Text excerpt:

Skip to content

Fixed-Width File Format Support

Fixed-width files are text files where columns are defined by character positions rather than delimiters. This format is common in legacy mainframe systems, government data feeds, and financial data exports.

Quick Start

1. Create a Spec File

Create a YAML file defining your column positions:

# specs/legacy_spec.yaml
columns:
  - name: id
    start: 0        # 0-indexed character position
    length: 5       # Number of characters
    type: INTEGER   # Native engine type
    trim: true      # Strip whitespace (optional, default: false)

  - name: name
    start: 5
    length: 30
    type: VARCHAR
    trim: true

  - name: amount
    start: 35
    length: 10
    type: DOUBLE

2. Configure Your Table

In fairway.yaml:

tables:
  - name: "legacy_records"
    path: "data/raw/*.txt"
    format: "fixed_width"
    fixed_width_spec: "specs/legacy_spec.yaml"

3. Run Ingestion

fairway run

Spec File Format

Field Required Description
name Yes Column name in output
start Yes 0-indexed start position
length Yes Number of characters to read
type No Engine-native type (default: VARCHAR)

Stored data:
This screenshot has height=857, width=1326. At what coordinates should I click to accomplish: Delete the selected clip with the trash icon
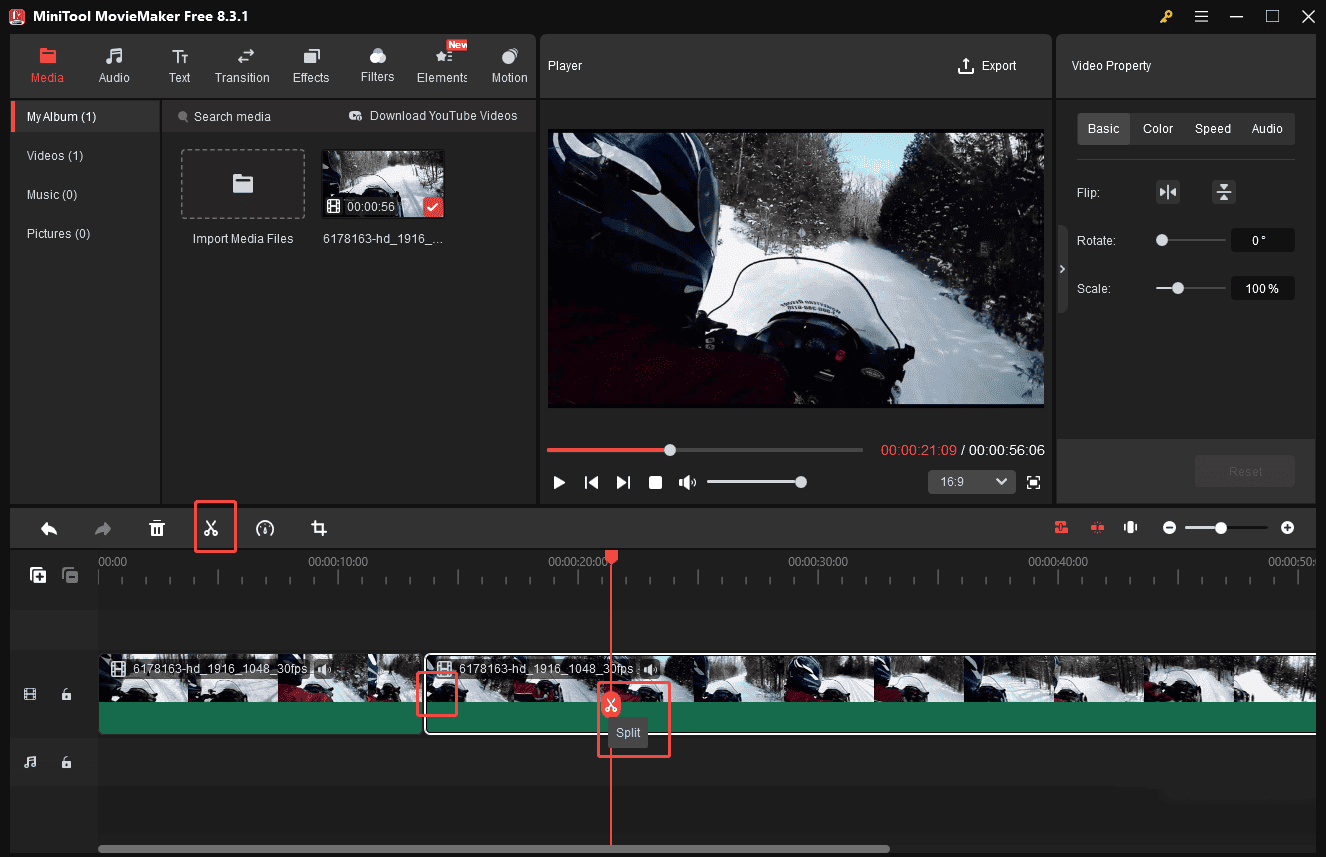tap(157, 527)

Exercise requirements: According to the fixed-width format page, what type does a spec-file column get when no type is given? The data has nothing to do with this exercise.

Exercise result: VARCHAR.